A CADA SANTO UNA VELA
Dr. Hernán Sudy Pinto
Para los católicos medievales, cada enfermedad poseía su santo patrón, en forma parecida a lo que ocurría en la Roma clásica en que cada padecimiento tenía su dios protector. La superstición hacía creer a las gentes que cada uno de estos santos tenía poderes para mandar la enfermedad, tanto como para curarla.
San Valentín, además de su intercesión a favor de los amantes en primavera, prestaba especiales cuidados a los epilépticos. En el libro The Popish Kindom publicado en 1570 se señala: “Además San Valentín a quien de su poder duda le envía el mal caduco, pero ayuda a quien a él se aclama”.

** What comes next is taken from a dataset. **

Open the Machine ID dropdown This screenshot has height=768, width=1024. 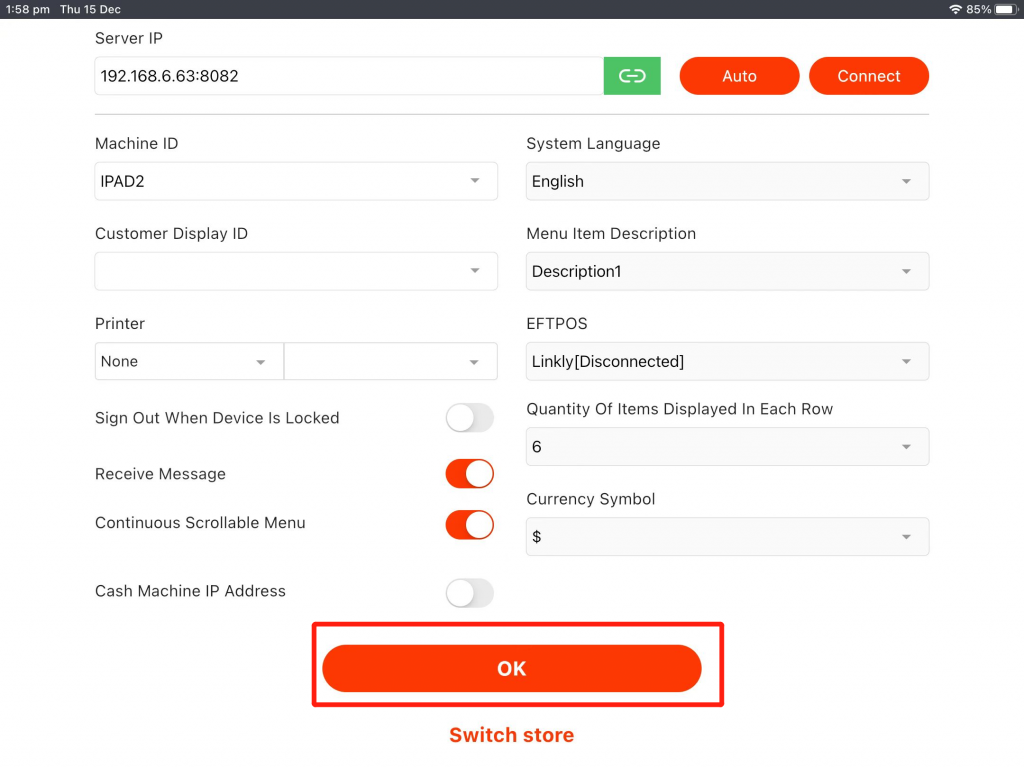point(296,181)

La asociación de un Santo con una cierta enfermedad venía determinada, por regla general por la forma en que aquel moría. Santa Ágata tuvo que sufrir terribles tormentos antes de morir: le cortaron los senos, cosa que hizo que todas las enfermedades de las mamas quedasen bajo su patronazgo, llegando posteriormente a ser la protectora de los lactantes. Santa Apolonia tuvo que sufrir el que le rompiese la mandíbula y le extrajesen todos los dientes, lo cual hacía que se dirigiesen a ella las plegarias para aliviar los dolores de muelas. En las pinturas se la representa con un diente o un par de pinzas en la mano para quitar la pieza doliente. Es también la santa patrona de los odontólogos
Santa Ana tiene un efecto oxitócico puesto que ayuda en el parto y el alumbramiento, mientras que San Antonio de Padua es invocado en los casos de esterilidad. San Andrés Avelino previene las muertes repentinas. San Benito actúa contra los venenos y en la antigüedad protegía de la lepra, por lo que todos estos enfermos estaban obligados a usar su hábito. San Blas era el encargado de aliviar las anginas y molestias de la garganta. San Huberto se las tenía que batir nada menos que contra la hidrofobia que trasmitían las mordeduras de los perros. San José procuraba una buena muerte, una eutanasia, en el sentido original y virginal de esa palabra. De los casos desesperados se encargaba San Judas Tadeo, mientras Santa Lucía protegía y curaba las enfermedades de los ojos y hacía recuperar la vista perdida. Cuando la ceguera era definitiva, Santa Odilia se hacía cargo de los ciegos mientras San Francisco de Sales protegía de las enfermedades del oído y de la sordera. Santa Margarita velaba por el buen desarrollo del embarazo hasta su término, dejándole el parto en manos de Santa Ana. San Mauricio aliviaba los dolores y las deformaciones producidas en las articulaciones por la artritis. San Roque mejoraba las enfermedades cutáneas, lo que llevó a poner su nombre a las salas del hospital que atendían dermatología. El pobre y andrajoso Lázaro, cubierto de llagas, protegía de las enfermedades infecciosas, lo que llevó a poner el nombre de Lazaretos a los hospitales ubicados fuera del poblado, donde hacían cuarentena los enfermos que venían de lugares infectados o sospechosos de enfermedades contagiosas; en Chile se le dio este nombre a los hospitales que acogían a los infectados de viruelas.